Redesign of Medical Education Needed for Chronic Disease Era

Improvement of clinical microsystems should be integrated with basic science and clinical skills

TUESDAY, July 16 (HealthDay News) -- Medical education programs should be redesigned to address the current complex chronic disease era, with emphasis on appropriate basic sciences and clinical skills, according to a special communication published online July 15 in JAMA Internal Medicine.

Noting that many graduates of medical education programs are unable to translate biomedical advances into health care that meets the Institute of Medicine quality criteria, Catherine Reinis Lucey, M.D., from the University of California in San Francisco, discusses how education of physicians can be redesigned to help reduce the burden of suffering and disease specific to the current era.

Lucey emphasizes the importance of redesigning the educational system to address the complex chronic disease era of the 21st century, which differs from the acute disease era of the 20th century.
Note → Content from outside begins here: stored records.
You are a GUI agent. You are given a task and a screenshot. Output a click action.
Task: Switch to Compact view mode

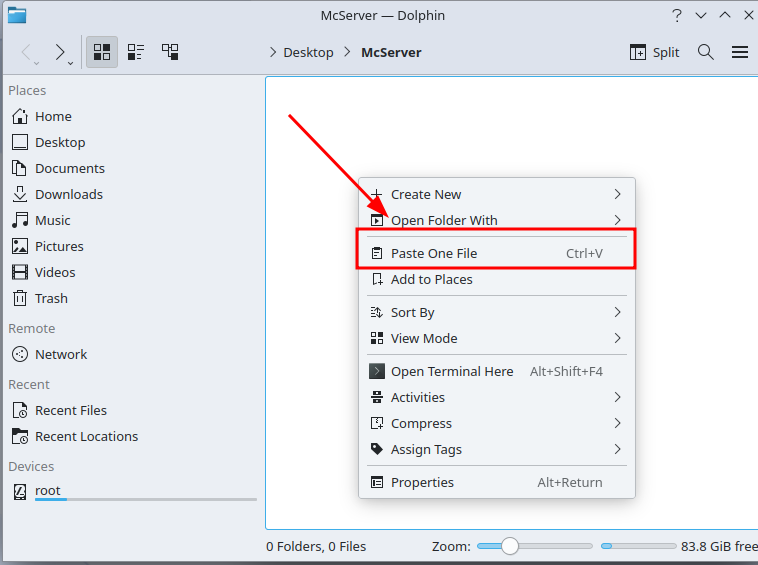tap(136, 52)
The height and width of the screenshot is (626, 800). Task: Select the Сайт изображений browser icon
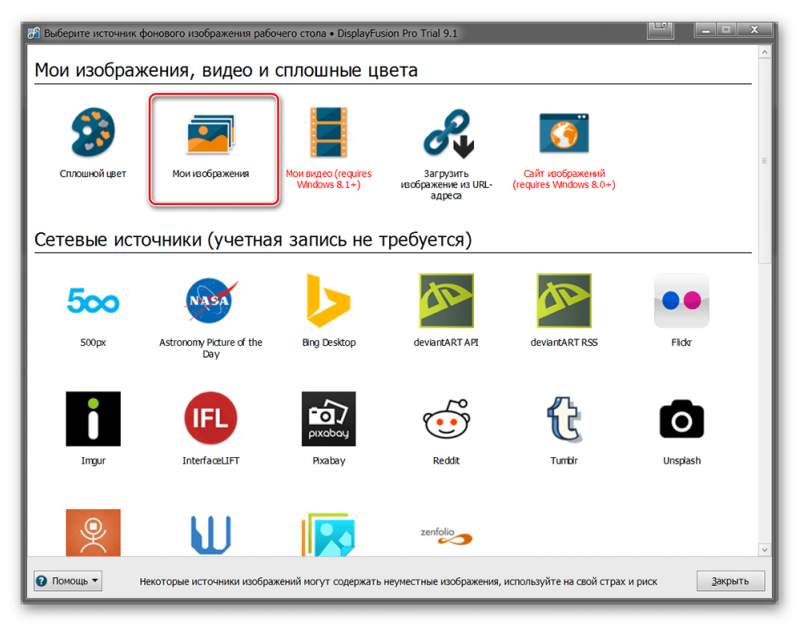(x=564, y=133)
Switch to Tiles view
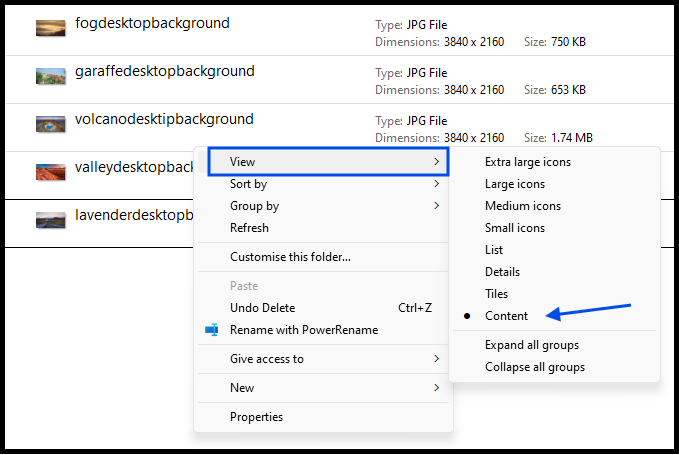 click(x=496, y=294)
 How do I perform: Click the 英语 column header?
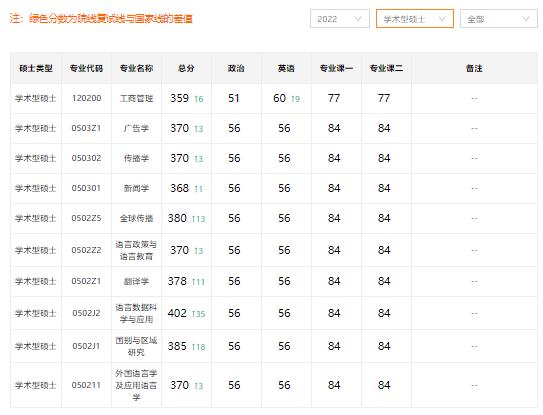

The medical school and residence experience should be restructured to create a patient-centered, data-driven, collaborative experience in which improvement of clinical microsystems are integrated with basic science and clinical skills. New basic sciences should include knowledge of biomedical, social, and behavioral sciences, as well as systems and improvement sciences comprising aspects of leadership and public health. This should be coupled with new clinical skills, including patient encounter skills and systems skills such as measuring and improving performance, using technology to optimize workflow, and working within interprofessional team structures.

"Medical education must be part of the solution to the complex problems facing our health care delivery system today," Lucey writes. "Working with our clinical partners on new models of workplace learning, we can fulfill our social contract to improve the health of our communities by educating the physicians we want in the systems that we need."